Building a Fact-Checking Startup: Lessons Learned

Addressing the Challenge of Online Misinformation
Following the 2016 U.S. presidential election, a project was initiated with the goal of developing a solution to combat the proliferation of false information online.
The core idea was to create a fact-checking system, leveraging semi-automation, capable of identifying potentially inaccurate or questionable statements.
This system would then provide relevant, high-quality contextual information to support or refute those claims.
The Initial Vision
The underlying belief was that by utilizing technology to encourage individuals to prioritize truth, facts, statistics, and data in their decision-making processes, a more reasoned and rational online environment could be fostered.
The aim was to shift the online discourse away from exaggeration and towards evidence-based discussion.
Progress and Remaining Obstacles
Over the course of five years of dedicated effort, Factmata has achieved a degree of success in this endeavor.
However, significant hurdles – encompassing both economic and technological challenges – remain before this field can fully mature.
These barriers must be addressed to ensure the continued development and effectiveness of automated fact-checking technologies.
Significant Hurdles Encountered
It became apparent early on that the automation of fact-checking presents a remarkably difficult research challenge. Initially, a key obstacle was establishing a clear definition of what constitutes a “fact” requiring verification. Subsequently, consideration was given to the development and ongoing maintenance of comprehensive, current databases of facts, essential for evaluating the accuracy of assertions.
For instance, while the widely-utilized Wikidata knowledge base appeared promising, its update frequency proved insufficient for verifying claims pertaining to swiftly unfolding events.
Furthermore, operating as a for-profit fact-checking entity presented difficulties. The majority of journalism and fact-checking organizations operate on a nonprofit basis, and social media companies generally favor collaboration with nonprofits to mitigate potential accusations of bias.
Challenges in Defining Quality
Beyond these logistical concerns, constructing a business centered around assessing what is considered “good” is inherently intricate and subject to interpretation.

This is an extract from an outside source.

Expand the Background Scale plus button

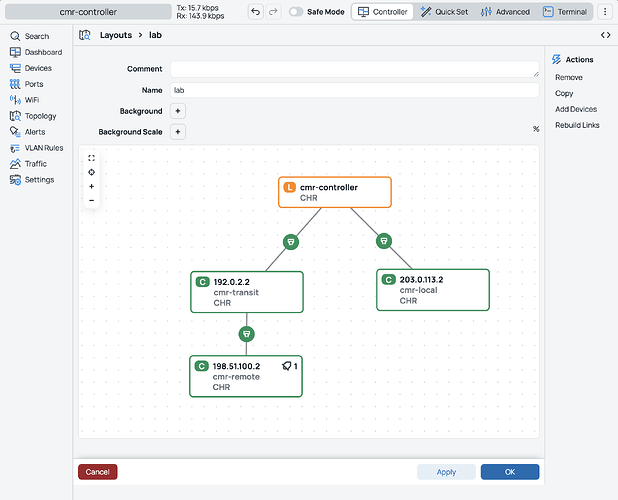(178, 132)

Definitions are perpetually open to debate.
What was frequently labeled as “fake news” often manifested as extreme political partisanship, while instances deemed “misinformation” frequently represented dissenting viewpoints.
Consequently, we determined that identifying “bad” content – specifically, toxic, obscene, threatening, or hateful material – offered a more viable path from a business perspective.

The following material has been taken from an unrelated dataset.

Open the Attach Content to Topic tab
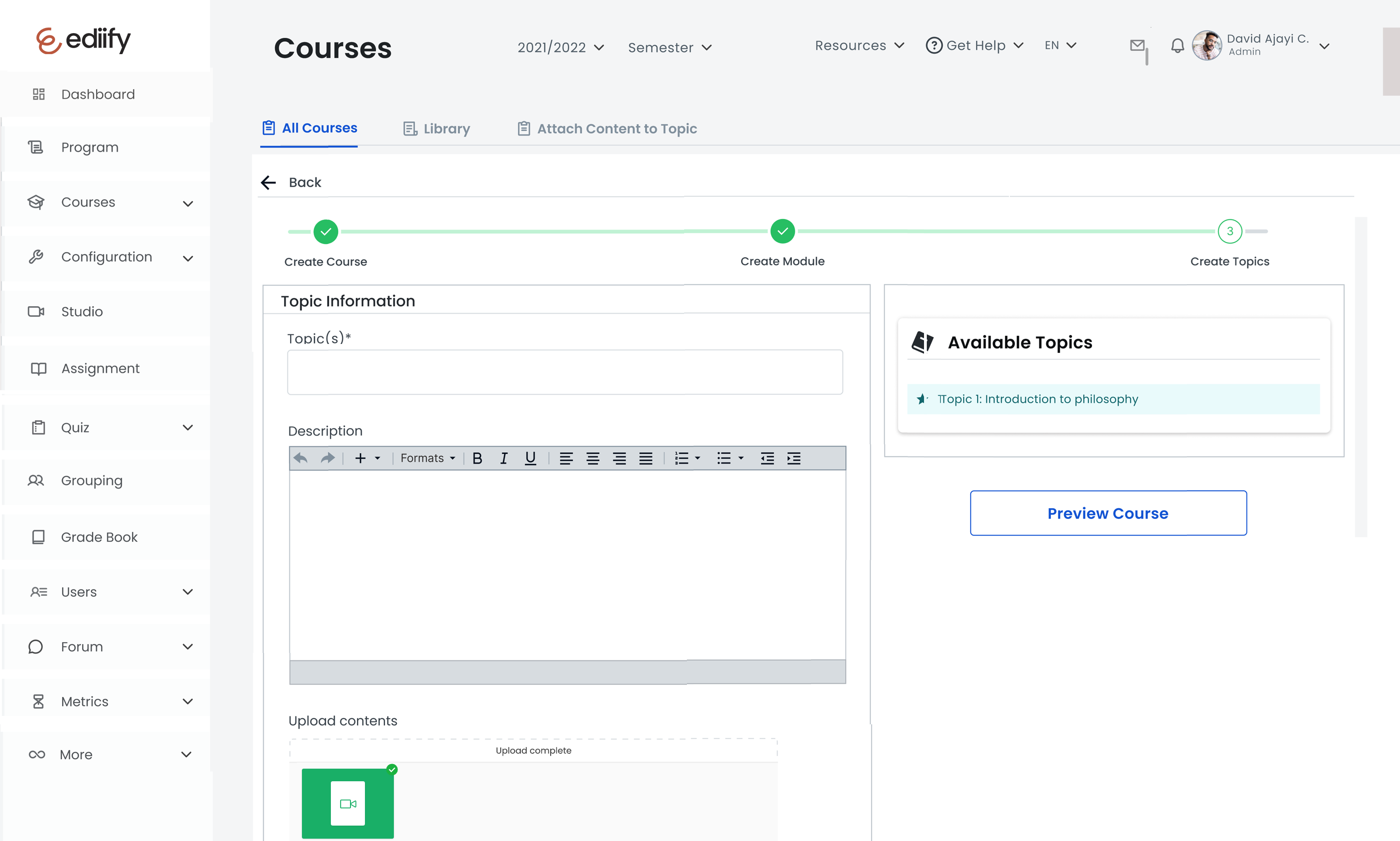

We focused on detecting “gray area” harmful text, which is content that platforms are uncertain about removing but require further evaluation. To accomplish this, we developed an API that assesses the harmfulness of comments, posts, and news articles based on factors like hyperpartisanship, controversiality, objectivity, and hatefulness, among 15 other indicators.
Expanding Beyond Fact-Checking
Recognizing the value in monitoring the evolution of claims online concerning pertinent corporate matters, we expanded our offerings. In addition to our API, we created a SaaS platform designed to track rumors and evolving “narratives” across any topic, be it a brand’s products, governmental policies, or vaccines related to COVID-19.

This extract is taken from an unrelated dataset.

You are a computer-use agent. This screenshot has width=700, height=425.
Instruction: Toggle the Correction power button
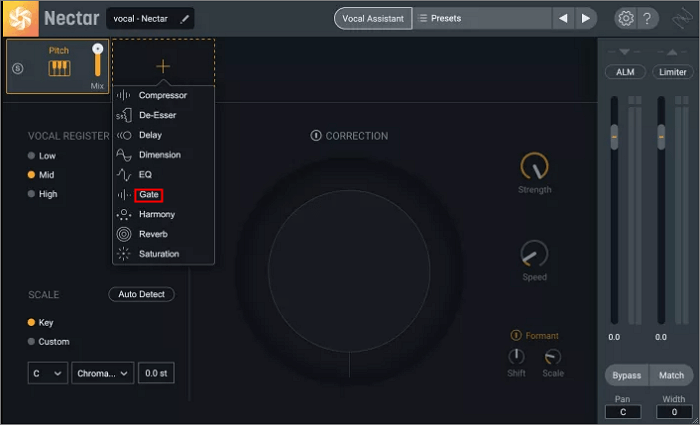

The complexity of this undertaking is considerable. A significant lesson learned was the limited reach of $1 million in seed funding within this domain. The creation of training data for validated hate speech and false claims is not a standard labeling task; it necessitates subject-matter expertise and careful consideration, both of which are costly.
Development and Product-Market Fit
In reality, the development of the necessary tools – including browser extensions, website demonstrations, a data labeling platform, a social news commenting platform, and real-time dashboards displaying our AI’s output – was comparable to launching multiple startups concurrently.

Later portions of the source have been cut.